- **Your objective**
Which lines of the data contain the string "will"? Show each of them.
----- Task input -----
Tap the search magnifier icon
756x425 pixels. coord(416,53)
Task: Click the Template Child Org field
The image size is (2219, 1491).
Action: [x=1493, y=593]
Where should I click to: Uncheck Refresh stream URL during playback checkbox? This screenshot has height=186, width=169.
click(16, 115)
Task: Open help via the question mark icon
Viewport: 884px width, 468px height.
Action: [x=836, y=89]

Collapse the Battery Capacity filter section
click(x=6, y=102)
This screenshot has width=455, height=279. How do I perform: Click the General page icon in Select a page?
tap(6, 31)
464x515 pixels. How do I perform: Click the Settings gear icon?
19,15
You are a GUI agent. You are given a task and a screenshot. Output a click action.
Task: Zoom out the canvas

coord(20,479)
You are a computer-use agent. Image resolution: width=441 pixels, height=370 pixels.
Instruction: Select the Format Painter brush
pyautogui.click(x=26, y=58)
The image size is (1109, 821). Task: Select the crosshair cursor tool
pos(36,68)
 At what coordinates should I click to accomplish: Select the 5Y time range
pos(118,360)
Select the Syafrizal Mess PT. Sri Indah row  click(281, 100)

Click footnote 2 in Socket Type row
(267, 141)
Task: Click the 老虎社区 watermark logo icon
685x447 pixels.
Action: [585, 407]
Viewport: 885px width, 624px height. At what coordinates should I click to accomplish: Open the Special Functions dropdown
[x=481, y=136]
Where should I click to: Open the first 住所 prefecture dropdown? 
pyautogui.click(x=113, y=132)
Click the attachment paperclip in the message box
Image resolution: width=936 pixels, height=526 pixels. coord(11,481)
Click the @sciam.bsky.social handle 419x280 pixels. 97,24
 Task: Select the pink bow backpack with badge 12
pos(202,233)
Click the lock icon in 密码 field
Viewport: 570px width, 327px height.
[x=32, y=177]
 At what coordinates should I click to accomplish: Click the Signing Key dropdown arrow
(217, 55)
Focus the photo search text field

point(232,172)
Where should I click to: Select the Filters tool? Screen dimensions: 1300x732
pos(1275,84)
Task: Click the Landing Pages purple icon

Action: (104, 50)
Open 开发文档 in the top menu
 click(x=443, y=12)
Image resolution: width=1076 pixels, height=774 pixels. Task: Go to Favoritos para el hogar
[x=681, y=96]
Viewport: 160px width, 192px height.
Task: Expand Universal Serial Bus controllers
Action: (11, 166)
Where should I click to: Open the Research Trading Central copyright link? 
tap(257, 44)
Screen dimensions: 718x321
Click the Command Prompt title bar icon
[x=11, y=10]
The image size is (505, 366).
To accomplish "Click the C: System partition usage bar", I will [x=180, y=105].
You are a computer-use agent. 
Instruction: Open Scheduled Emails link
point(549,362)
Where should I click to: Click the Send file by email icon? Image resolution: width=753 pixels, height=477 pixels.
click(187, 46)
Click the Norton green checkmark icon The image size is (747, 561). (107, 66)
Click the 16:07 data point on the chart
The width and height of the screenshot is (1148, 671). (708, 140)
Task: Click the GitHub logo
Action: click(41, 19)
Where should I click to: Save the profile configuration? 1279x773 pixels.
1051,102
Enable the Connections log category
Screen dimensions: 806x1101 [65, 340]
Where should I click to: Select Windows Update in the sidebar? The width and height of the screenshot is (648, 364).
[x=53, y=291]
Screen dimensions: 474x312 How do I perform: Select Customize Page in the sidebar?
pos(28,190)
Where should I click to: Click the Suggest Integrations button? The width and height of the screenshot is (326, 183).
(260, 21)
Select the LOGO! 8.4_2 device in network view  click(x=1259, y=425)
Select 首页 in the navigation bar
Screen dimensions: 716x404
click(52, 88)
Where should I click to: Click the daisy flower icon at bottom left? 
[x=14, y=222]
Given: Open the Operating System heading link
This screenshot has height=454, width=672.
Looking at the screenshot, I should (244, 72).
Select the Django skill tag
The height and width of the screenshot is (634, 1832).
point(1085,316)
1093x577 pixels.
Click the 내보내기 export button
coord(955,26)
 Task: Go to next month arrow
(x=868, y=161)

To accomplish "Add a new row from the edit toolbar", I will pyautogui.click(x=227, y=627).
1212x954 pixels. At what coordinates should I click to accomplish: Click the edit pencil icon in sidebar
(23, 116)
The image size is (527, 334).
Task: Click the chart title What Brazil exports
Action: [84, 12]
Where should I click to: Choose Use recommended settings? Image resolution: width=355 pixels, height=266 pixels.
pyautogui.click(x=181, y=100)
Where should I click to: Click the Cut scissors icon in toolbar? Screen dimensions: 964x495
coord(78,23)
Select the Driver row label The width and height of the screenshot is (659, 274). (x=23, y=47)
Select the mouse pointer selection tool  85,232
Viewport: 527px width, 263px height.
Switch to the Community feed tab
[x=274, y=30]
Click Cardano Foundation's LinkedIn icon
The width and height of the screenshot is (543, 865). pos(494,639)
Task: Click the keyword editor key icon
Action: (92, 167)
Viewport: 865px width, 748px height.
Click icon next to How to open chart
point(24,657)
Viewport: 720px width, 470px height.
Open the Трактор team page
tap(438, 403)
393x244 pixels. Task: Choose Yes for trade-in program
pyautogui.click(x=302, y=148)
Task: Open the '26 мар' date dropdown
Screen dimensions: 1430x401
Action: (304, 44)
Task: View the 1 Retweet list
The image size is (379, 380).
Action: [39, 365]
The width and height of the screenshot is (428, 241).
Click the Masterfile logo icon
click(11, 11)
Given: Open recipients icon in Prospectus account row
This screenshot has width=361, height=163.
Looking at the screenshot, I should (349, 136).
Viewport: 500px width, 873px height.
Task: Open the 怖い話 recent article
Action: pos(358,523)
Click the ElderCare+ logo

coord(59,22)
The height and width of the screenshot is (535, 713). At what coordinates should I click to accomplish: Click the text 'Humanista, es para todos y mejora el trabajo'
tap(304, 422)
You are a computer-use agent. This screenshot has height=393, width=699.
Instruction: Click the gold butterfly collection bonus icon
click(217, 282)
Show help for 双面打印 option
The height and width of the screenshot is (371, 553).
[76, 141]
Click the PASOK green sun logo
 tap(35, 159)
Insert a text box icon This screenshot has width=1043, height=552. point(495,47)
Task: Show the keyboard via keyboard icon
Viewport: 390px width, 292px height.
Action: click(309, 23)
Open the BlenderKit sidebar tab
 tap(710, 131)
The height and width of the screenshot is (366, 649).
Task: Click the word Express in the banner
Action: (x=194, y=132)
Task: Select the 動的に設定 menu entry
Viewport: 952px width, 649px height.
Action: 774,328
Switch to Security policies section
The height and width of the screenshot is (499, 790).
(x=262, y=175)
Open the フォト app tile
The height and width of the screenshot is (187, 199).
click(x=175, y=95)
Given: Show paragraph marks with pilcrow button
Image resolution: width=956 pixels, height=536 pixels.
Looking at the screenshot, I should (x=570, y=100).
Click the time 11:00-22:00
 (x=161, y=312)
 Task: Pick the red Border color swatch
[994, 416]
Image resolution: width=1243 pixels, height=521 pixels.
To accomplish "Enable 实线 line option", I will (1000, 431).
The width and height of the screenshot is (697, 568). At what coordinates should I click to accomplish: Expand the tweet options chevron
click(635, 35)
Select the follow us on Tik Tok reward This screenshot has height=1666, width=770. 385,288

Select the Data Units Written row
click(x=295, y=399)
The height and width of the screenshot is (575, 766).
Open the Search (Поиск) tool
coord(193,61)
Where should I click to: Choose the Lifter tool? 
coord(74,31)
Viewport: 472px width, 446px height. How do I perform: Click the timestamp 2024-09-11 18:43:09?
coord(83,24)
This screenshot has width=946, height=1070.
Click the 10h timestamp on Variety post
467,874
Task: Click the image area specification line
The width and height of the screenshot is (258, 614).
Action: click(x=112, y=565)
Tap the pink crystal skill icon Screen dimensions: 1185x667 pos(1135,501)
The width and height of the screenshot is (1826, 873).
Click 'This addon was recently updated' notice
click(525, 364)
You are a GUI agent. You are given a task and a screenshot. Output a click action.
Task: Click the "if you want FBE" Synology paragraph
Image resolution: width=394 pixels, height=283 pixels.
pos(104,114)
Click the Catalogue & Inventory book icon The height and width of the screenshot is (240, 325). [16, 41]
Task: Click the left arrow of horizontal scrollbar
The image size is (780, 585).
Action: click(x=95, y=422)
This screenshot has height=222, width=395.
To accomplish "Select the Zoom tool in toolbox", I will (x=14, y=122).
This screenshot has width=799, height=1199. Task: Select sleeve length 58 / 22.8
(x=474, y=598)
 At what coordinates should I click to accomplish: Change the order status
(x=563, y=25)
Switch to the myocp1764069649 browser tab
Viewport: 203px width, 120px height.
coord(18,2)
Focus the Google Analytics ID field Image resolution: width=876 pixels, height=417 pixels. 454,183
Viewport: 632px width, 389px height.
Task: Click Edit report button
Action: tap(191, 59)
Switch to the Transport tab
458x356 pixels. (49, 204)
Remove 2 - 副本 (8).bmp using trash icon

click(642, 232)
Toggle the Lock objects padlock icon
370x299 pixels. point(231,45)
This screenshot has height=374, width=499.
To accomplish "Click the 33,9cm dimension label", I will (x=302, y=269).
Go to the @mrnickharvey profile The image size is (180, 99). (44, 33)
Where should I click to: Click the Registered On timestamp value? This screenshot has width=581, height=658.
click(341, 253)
-----
- **Result for this task**
To accomplish "Click the C: System partition usage bar", I will [x=180, y=105].
To accomplish "Add a new row from the edit toolbar", I will pyautogui.click(x=227, y=627).
To accomplish "Enable 实线 line option", I will (1000, 431).
To accomplish "Select the Zoom tool in toolbox", I will (x=14, y=122).
To accomplish "Click the 33,9cm dimension label", I will (x=302, y=269).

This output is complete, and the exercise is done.